┏━━
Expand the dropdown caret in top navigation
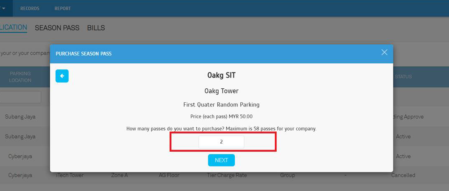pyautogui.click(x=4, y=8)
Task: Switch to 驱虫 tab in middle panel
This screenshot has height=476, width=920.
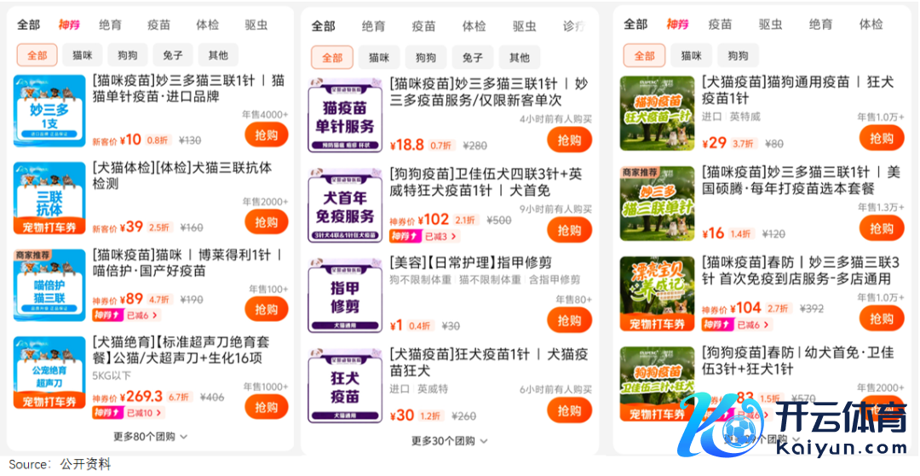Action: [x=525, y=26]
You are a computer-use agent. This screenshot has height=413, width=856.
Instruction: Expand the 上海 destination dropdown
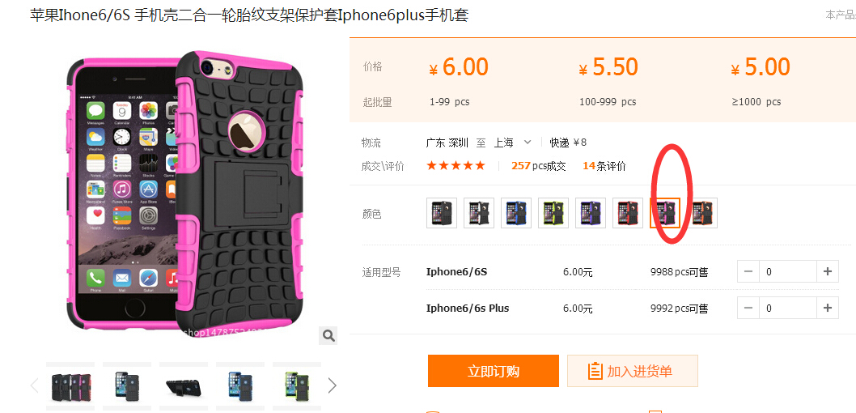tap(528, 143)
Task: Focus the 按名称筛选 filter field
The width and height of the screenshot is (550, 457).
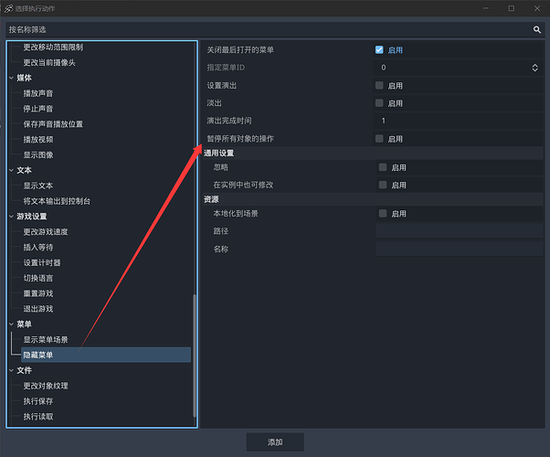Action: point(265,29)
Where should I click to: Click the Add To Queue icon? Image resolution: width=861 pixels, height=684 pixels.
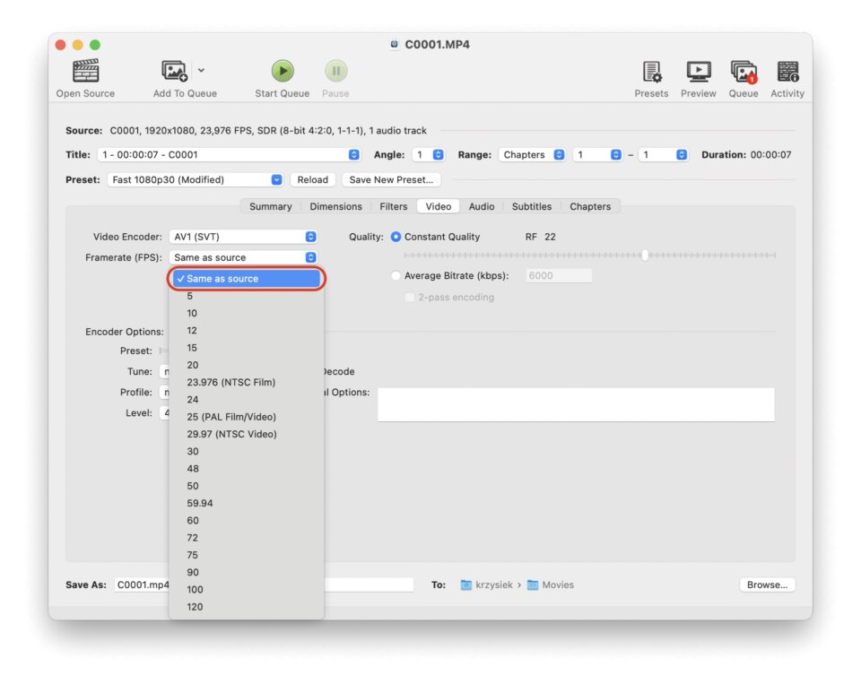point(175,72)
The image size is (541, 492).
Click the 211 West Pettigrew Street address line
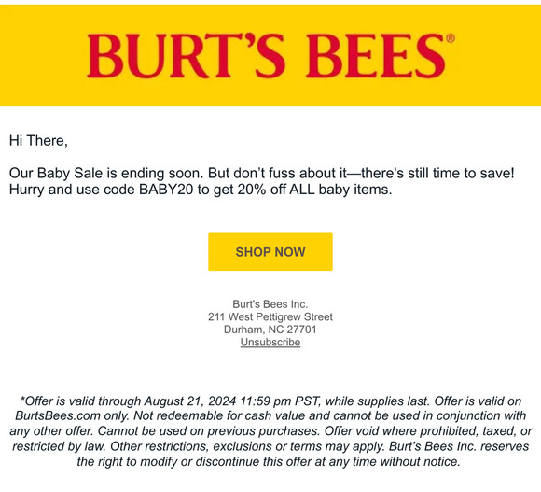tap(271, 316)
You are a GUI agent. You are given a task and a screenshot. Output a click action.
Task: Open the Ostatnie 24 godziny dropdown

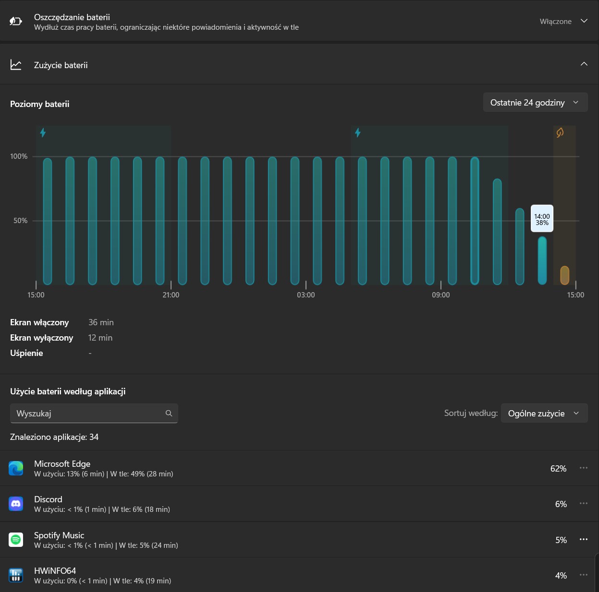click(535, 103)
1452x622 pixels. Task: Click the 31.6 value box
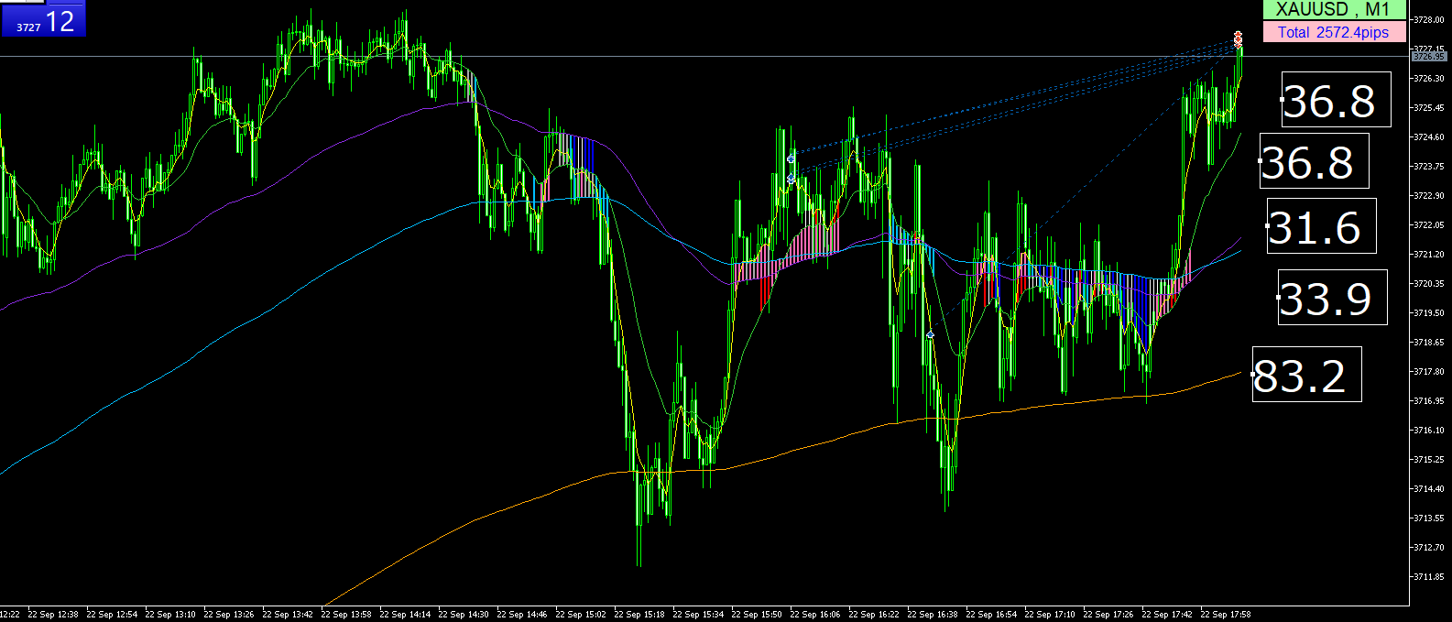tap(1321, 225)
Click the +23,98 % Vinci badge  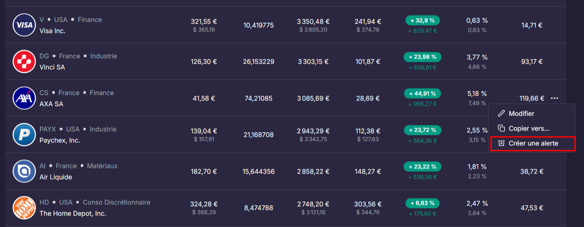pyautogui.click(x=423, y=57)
┗━━
■ **WHAT IS BEING ASKED**
Rewrite the material from its first line up to and including the line with "tap(271, 316)", replacing "screenshot" with "capture" and leaving everything else unchanged. Leave the pictures out of your answer.

■ **ANSWER TO THIS EXERCISE**
Expand the dropdown caret in top navigation
pyautogui.click(x=4, y=8)
Task: Switch to 驱虫 tab in middle panel
This capture has height=476, width=920.
Action: [x=525, y=26]
You are a computer-use agent. This capture has height=413, width=856.
Instruction: Expand the 上海 destination dropdown
tap(528, 143)
Task: Focus the 按名称筛选 filter field
The width and height of the capture is (550, 457).
Action: point(265,29)
Where should I click to: Click the Add To Queue icon? Image resolution: width=861 pixels, height=684 pixels.
point(175,72)
The image size is (541, 492).
Click the 211 West Pettigrew Street address line
tap(271, 316)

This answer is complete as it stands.